[Records from a data source]
⁂
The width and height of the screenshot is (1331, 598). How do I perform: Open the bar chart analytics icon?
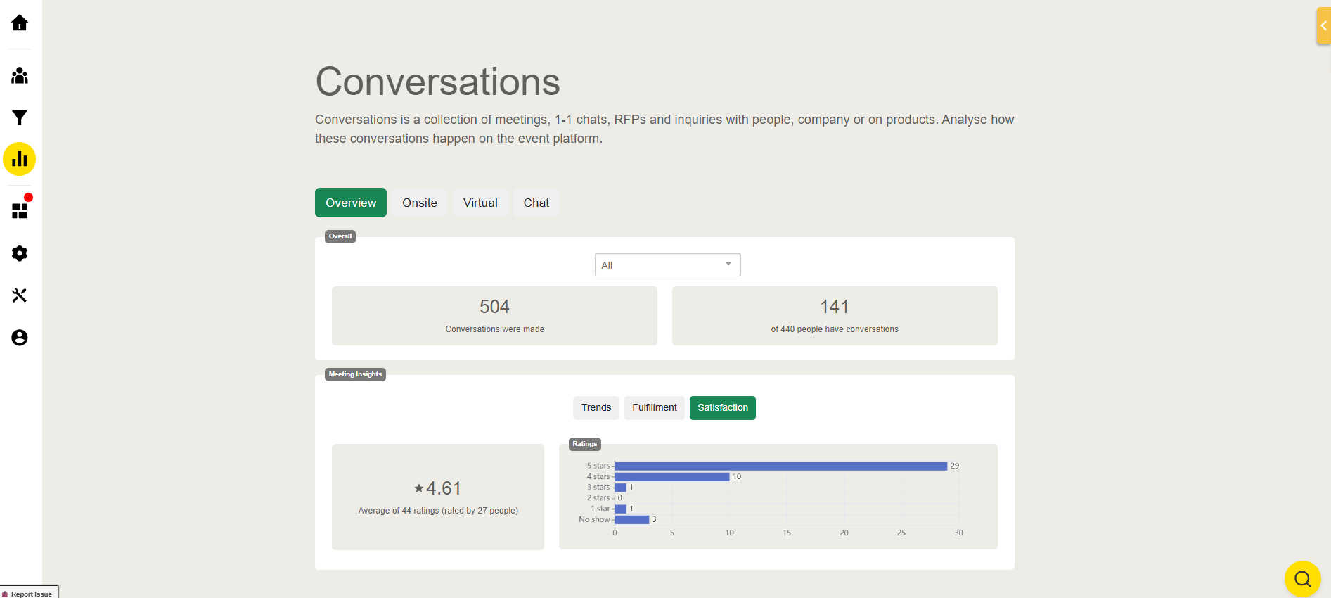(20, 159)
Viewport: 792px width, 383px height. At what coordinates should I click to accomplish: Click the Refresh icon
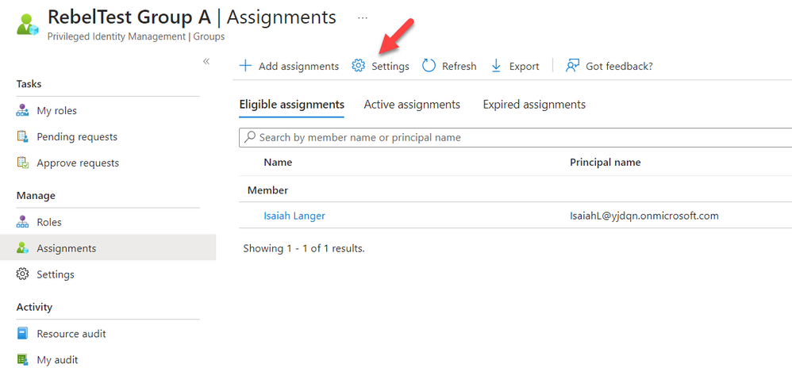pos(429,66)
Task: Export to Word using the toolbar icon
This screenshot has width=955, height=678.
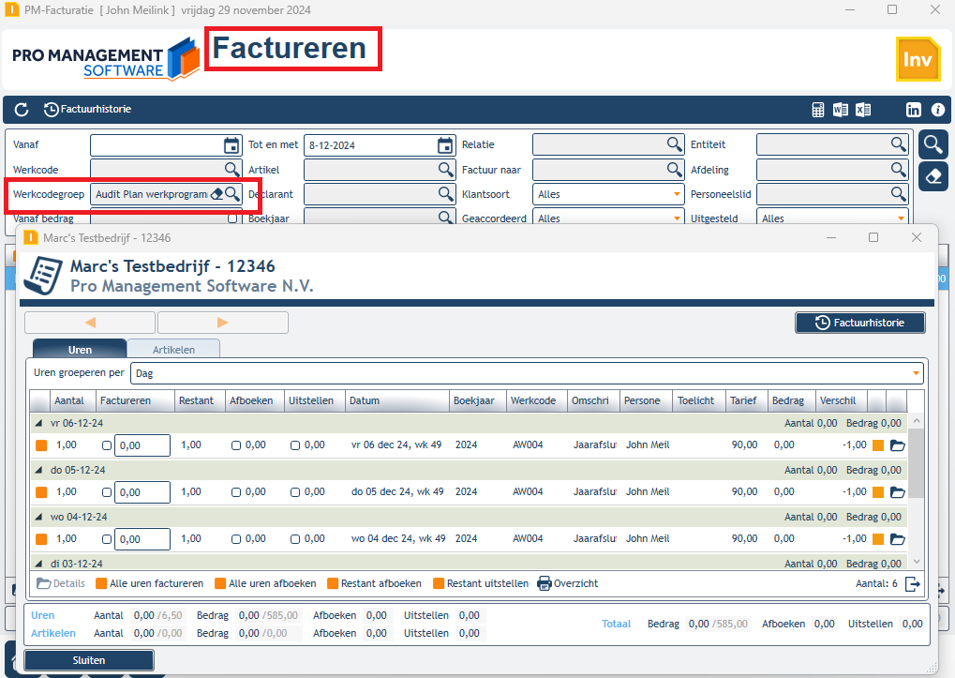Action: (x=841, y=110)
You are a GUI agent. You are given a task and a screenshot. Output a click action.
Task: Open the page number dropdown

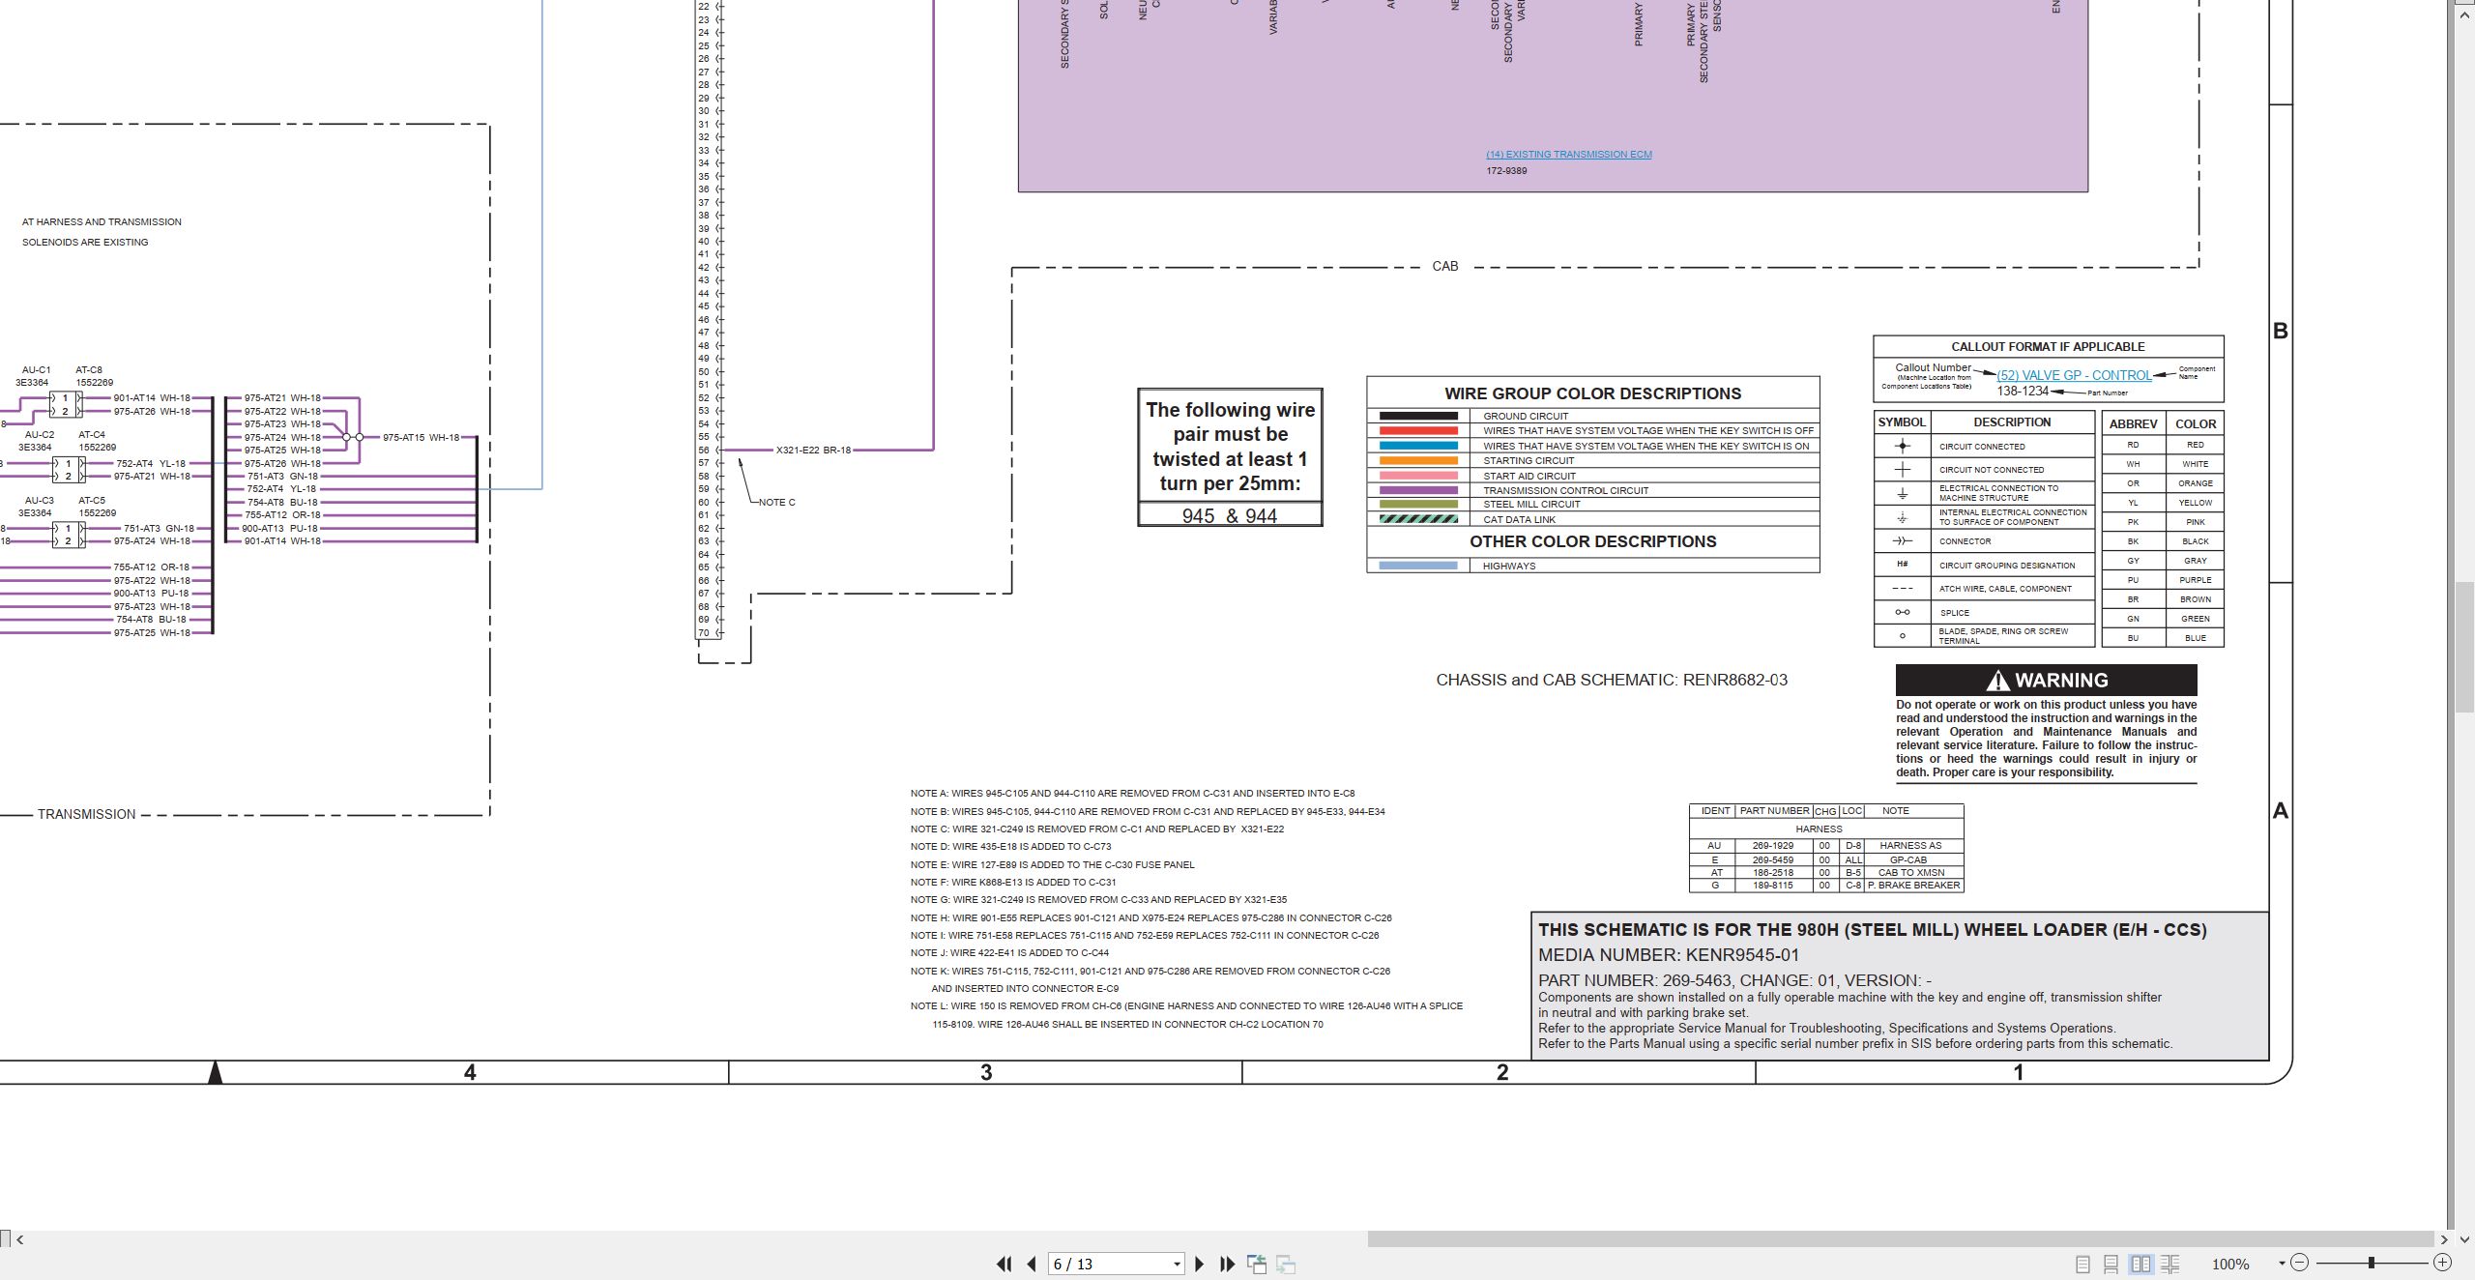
⁂
Would you print all the entries again exactly, minus any pictures?

■ **ANSWER**
The width and height of the screenshot is (1331, 598). How do I perform: Open the bar chart analytics icon?
(20, 159)
Viewport: 792px width, 383px height. At what coordinates should I click to accomplish: Click the Refresh icon
pos(429,66)
Task: Export to Word using the toolbar icon
This screenshot has width=955, height=678.
Action: (x=841, y=110)
You are a GUI agent. You are given a task and a screenshot. Output a click action.
Task: Open the page number dropdown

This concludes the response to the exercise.